## Exercise brief
Each line from the one that holds "Task: Click the filter icon in threads panel" to the end of the entries is to be given again exactly. Do not include pictures.

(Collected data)
- Opening Delimiter -

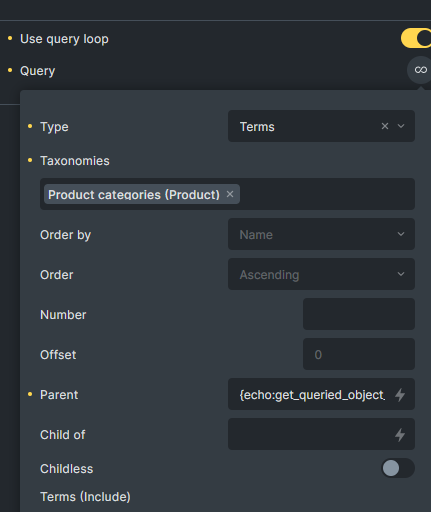The width and height of the screenshot is (431, 512).
Task: Open the Order by Name dropdown
Action: [x=321, y=234]
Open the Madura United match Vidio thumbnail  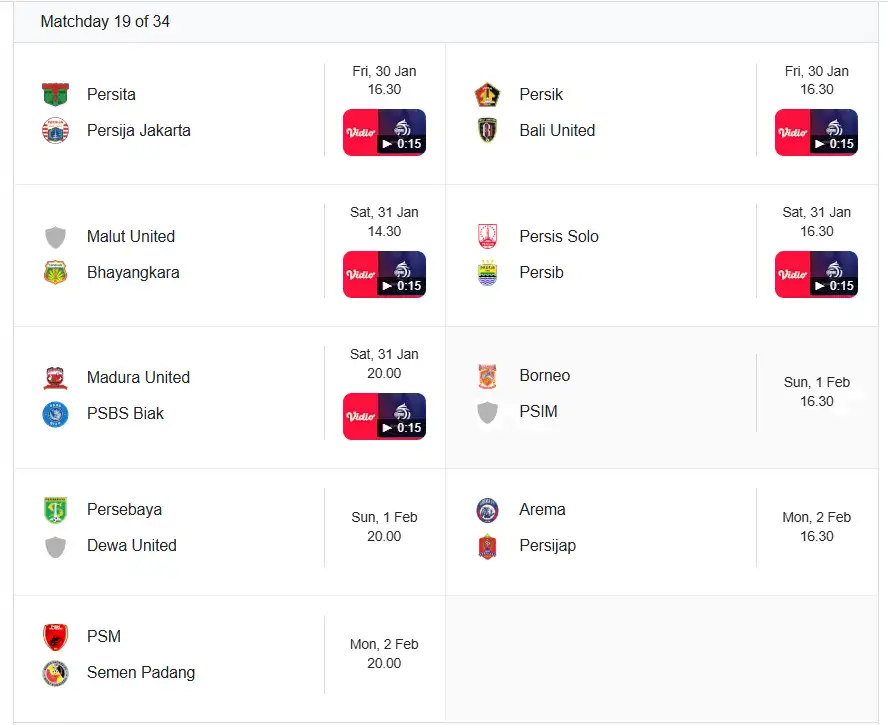(x=384, y=416)

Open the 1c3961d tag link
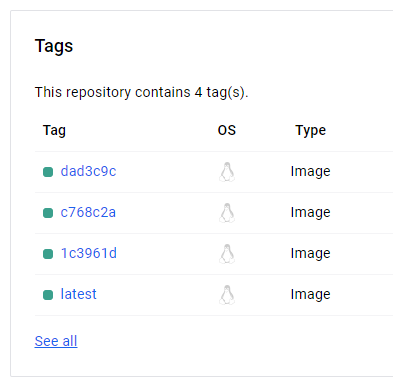click(x=89, y=253)
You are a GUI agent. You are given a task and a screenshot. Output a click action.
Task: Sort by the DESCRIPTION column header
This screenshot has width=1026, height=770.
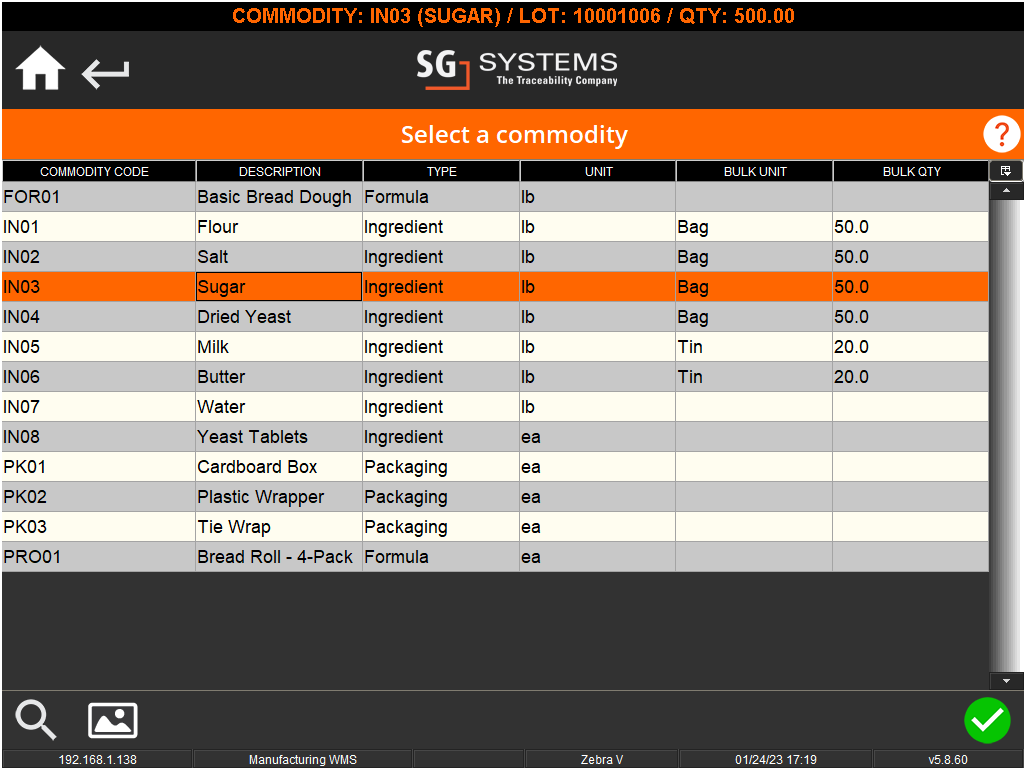[x=279, y=171]
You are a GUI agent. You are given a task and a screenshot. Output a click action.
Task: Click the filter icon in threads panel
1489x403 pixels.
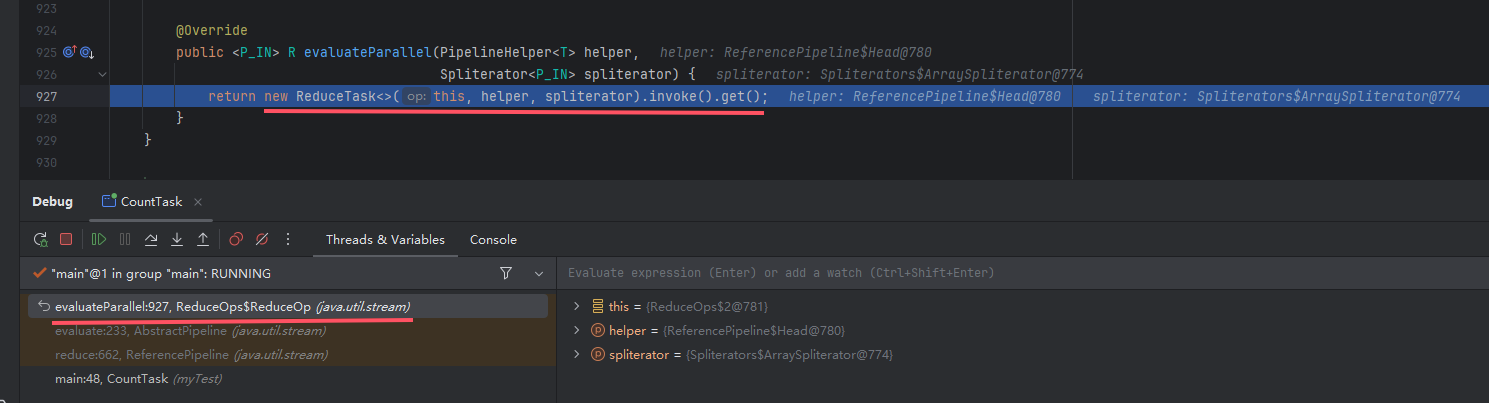pyautogui.click(x=506, y=273)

- Closing Delimiter -

## Response box
Task: Click the filter icon in threads panel
1489x403 pixels.
pyautogui.click(x=506, y=273)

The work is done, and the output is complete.